*About this exercise:* The expected answer is every line from the material below that has the word "Task".
****************
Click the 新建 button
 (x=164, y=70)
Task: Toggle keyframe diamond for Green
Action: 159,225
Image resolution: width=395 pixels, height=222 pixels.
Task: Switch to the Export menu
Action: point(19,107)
****************
*Exercise response:*
Task: Toggle keyframe diamond for Green
Task: Switch to the Export menu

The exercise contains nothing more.